Tous les poèmes du recueil sont précédés d’un titre, à chaque fois celui d’un lieu visité par la narratrice. Divisé en quatre parties (saint-, longueuil, schengen, les éboulements), Les grandes surfaces aborde la banlieue, le territoire, le voyage. Les deux premières parties s’étalent sur la description de la banlieue, des paysages, des gens. On demeure à la surface des choses par moments, dans l’observation de l’environnement de la poétesse : « un panier d’épicerie / maquillé par la rouille / devant le centre d’achat ».

La narratrice subit les actions poétiques jusqu’à la moitié du livre, où on sent un affranchissement dans le voyage en Europe, un retour plus affirmé par la suite malgré ces « éboulements ». Constatation de l’ordre de l’immuable et de l’incertain, dont beaucoup de questions subsistent après une première lecture. La deuxième lecture permet de s’attarder davantage sur les images et la façon de voir les lieux, les villes, les moments qui s’y produisent. La ville de Pantin voit éclore une plume qui met en scène toute la beauté du jeu des mots : « une ville s’appelle pantin / je glisse mes mains / dans ses marionnettes encore chaudes / je le fais / pour ton corps / demeuré en coulisses ». Sans savoir qui est ce corps, on se laisse porter par la personnification d’une ville qui enferme ses visiteurs.

Ce qui est grand

Avec ces grandes surfaces, on demeure toutefois dans l’ensemble, dans ce qui est grand et général (les lieux transitoires abondent, les références directes pullulent). Par moments, le lecteur s’évade de la presque austérité des villes et des rues : « la neige drape mes cuisses transies / à l’entrée du fleuve / mon corps devenu brise-glace ». Bien qu’on n’échappe pas à la liste incessante d’emplacements, on touche aussi à l’intimité de la narratrice, à une petite voix qui perce doucement son propre texte pour voir le jour à la fin du périple du recueil.

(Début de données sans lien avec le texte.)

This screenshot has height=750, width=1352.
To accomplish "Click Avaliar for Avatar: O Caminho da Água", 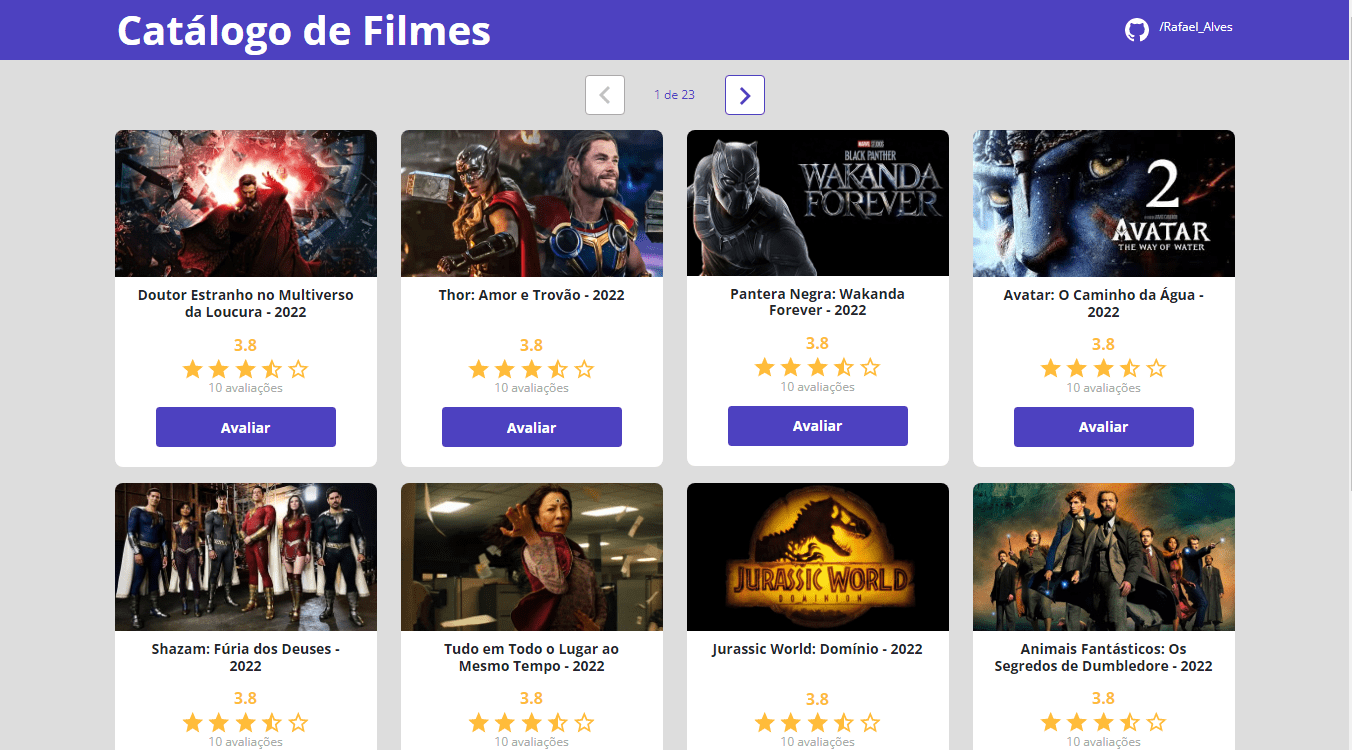I will click(1103, 427).
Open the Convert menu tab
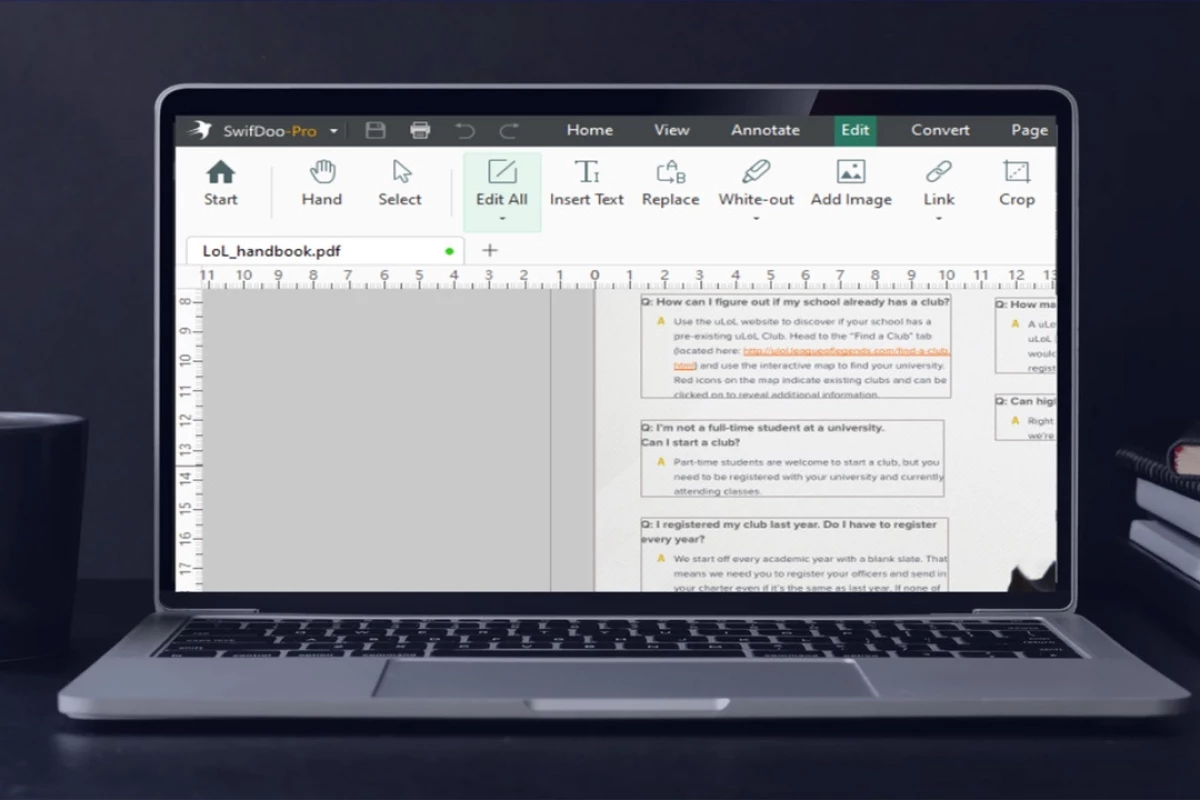This screenshot has width=1200, height=800. [x=940, y=130]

Également grand serait l’humilité. C’est sans violence ni porte-voix qu’Amélie Hébert nous récite ses pensées sur l’espace. Dans la vague de revendications politiques par la poétique d’une certaine branche de la clique littéraire de Montréal (revendications désirées et nécessaires, soit dit en passant), on assiste à un petit moment de répit avec ces courts poèmes d’une débutante tout à fait à suivre. Le Lézard Amoureux, visuellement assez sobre ces temps-ci, borde bien de blanc et de simplicité l’écriture de sa nouvelle auteure.

– Victor Bégin

Les grandes surfaces, Amélie Hébert, Le Lézard Amoureux, 2018.